Please rewrite the lines from the line with "Click the gold verified badge" to the line with "click(164, 646)" as a numbered list, leaving out any blank lines.

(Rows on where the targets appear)
>>>>>

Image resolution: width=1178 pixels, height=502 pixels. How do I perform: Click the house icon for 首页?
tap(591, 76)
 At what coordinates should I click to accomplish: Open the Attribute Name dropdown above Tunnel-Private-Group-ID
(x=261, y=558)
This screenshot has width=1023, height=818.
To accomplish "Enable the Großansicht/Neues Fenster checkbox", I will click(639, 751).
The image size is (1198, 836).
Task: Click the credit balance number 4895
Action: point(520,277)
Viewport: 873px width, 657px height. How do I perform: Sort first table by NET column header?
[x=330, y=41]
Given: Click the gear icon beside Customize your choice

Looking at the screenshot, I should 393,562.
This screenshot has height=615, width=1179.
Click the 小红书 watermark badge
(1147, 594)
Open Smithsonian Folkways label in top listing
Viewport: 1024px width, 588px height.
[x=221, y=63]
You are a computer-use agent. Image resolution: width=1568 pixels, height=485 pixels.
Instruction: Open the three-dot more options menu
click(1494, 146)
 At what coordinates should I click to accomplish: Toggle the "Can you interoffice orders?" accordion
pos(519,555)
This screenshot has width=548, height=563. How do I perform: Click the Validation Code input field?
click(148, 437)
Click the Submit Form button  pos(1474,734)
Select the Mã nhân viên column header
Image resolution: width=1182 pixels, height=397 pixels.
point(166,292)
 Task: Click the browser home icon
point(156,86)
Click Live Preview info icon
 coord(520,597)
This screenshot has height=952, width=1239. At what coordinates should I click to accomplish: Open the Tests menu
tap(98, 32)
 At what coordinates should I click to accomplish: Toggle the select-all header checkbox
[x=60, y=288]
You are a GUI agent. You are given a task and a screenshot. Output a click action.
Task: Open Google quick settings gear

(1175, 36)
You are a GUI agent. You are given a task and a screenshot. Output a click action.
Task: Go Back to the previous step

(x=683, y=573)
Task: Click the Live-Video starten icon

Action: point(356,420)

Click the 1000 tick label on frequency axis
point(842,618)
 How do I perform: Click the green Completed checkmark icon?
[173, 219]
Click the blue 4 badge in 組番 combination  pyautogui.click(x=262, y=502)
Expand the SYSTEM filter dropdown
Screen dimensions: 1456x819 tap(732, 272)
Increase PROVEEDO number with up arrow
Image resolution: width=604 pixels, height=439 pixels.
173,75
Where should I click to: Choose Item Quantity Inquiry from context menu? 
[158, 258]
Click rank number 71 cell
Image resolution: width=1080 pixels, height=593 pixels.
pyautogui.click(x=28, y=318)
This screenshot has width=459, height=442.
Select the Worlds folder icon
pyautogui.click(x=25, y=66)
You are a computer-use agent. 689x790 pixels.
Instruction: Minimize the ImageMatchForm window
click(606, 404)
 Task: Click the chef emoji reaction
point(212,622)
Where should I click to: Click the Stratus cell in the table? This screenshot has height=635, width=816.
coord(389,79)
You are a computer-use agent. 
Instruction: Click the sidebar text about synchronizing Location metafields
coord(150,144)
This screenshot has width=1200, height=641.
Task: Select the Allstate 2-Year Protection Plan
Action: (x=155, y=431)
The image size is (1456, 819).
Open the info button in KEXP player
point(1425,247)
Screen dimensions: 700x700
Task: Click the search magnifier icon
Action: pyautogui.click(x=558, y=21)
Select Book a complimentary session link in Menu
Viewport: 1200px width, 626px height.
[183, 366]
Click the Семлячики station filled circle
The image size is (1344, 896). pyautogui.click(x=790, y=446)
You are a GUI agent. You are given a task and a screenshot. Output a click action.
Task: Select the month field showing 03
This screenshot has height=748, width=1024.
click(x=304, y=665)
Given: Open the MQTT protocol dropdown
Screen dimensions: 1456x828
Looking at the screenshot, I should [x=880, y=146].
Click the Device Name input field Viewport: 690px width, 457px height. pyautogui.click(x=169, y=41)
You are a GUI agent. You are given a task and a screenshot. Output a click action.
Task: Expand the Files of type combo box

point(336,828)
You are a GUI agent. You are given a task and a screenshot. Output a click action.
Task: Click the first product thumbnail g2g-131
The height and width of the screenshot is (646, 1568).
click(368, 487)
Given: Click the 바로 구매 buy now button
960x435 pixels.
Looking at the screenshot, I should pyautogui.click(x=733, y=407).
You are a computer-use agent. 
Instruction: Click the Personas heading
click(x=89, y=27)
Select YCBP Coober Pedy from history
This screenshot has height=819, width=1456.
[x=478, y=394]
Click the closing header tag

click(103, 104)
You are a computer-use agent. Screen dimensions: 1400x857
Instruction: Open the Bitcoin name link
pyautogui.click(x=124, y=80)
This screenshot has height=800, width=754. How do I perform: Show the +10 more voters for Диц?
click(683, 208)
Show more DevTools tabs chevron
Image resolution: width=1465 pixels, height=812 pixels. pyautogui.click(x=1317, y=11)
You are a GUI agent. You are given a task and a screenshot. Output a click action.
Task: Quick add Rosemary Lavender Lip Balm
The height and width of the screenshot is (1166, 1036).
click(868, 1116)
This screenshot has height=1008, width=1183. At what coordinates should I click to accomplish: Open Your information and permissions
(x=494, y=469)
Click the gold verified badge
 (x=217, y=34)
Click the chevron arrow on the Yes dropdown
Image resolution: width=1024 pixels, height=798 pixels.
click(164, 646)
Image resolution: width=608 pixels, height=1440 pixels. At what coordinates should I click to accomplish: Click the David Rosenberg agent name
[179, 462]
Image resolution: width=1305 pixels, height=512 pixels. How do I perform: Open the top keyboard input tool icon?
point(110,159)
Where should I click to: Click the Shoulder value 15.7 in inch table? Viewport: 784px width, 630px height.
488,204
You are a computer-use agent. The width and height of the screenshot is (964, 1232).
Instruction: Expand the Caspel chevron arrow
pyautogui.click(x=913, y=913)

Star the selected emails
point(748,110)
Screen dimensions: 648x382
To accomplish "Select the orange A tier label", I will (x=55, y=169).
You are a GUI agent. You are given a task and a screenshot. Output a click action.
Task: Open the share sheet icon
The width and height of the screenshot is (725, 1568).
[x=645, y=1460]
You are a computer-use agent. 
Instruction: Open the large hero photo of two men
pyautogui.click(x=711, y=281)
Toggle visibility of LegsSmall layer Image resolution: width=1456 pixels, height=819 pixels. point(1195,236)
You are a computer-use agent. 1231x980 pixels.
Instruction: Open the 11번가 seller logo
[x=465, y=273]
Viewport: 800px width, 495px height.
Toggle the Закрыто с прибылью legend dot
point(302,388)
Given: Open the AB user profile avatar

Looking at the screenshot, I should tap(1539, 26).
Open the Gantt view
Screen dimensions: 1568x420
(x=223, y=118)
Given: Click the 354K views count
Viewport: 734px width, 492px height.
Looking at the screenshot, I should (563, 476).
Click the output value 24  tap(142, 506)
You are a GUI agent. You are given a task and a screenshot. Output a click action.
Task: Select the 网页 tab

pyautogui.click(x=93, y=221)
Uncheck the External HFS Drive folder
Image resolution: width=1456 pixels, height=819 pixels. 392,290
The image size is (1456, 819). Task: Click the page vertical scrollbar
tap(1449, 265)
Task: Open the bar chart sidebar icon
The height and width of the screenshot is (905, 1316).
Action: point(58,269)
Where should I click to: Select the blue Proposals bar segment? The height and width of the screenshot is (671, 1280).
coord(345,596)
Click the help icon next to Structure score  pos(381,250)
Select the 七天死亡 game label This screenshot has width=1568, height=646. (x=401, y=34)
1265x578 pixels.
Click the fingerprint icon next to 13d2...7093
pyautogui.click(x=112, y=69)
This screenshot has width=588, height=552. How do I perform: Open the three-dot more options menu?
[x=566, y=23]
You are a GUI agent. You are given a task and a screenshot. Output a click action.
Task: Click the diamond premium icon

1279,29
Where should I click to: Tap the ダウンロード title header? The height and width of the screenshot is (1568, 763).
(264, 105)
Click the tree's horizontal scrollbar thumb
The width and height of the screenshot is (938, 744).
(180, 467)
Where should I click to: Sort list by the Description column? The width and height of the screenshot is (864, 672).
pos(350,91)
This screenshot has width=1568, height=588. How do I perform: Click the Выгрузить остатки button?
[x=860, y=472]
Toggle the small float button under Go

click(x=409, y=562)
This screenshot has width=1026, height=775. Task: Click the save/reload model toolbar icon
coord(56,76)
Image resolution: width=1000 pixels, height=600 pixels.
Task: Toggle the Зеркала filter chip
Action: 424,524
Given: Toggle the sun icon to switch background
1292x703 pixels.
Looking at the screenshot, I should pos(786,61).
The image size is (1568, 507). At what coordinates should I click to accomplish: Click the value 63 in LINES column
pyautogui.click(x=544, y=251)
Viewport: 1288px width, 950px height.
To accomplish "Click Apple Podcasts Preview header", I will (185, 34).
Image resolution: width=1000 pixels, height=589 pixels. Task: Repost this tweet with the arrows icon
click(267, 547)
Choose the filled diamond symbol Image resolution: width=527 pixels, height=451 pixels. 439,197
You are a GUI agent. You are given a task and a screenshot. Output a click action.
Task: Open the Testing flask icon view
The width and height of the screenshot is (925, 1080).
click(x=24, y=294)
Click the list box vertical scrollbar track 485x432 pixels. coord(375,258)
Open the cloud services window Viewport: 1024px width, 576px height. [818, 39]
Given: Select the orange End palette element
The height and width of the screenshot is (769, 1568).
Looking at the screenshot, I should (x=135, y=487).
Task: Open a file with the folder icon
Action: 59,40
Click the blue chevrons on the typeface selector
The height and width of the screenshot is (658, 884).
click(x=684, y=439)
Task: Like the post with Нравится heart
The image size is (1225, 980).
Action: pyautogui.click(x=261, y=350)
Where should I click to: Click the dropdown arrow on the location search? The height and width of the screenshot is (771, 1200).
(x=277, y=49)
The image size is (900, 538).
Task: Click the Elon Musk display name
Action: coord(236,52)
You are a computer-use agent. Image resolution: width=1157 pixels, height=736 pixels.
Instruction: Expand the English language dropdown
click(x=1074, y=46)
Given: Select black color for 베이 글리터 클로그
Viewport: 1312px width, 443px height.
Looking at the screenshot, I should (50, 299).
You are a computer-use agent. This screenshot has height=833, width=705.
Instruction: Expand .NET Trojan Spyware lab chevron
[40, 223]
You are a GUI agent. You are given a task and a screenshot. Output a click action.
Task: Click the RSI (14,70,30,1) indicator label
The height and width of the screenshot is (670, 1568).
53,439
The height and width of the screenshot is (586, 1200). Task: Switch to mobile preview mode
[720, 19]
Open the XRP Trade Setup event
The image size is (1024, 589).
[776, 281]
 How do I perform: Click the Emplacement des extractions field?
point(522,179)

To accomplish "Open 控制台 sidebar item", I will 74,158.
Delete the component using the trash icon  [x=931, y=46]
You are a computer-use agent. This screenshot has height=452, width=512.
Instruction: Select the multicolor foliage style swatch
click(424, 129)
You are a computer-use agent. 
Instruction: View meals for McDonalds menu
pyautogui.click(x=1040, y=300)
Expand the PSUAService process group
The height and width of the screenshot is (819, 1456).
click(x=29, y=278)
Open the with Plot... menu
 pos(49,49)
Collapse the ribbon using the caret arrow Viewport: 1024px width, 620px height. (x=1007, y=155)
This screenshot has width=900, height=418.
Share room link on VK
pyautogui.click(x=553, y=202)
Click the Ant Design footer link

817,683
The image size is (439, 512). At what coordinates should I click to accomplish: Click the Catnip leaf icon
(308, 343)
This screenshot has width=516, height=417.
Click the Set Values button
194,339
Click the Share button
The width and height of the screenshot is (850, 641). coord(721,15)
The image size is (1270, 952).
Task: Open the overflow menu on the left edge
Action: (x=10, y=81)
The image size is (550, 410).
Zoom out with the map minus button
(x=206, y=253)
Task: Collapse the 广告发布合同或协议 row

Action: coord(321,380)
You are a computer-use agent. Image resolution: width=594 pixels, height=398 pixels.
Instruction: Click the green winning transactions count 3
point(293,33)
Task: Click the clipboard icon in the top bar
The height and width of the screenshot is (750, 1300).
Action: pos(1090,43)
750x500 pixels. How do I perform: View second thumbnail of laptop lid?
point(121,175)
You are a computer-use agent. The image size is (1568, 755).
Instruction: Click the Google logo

<<<<<

__Worked answer__
1. Click the gold verified badge
2.  (x=217, y=34)
3. Click the chevron arrow on the Yes dropdown
4. Image resolution: width=1024 pixels, height=798 pixels.
5. click(164, 646)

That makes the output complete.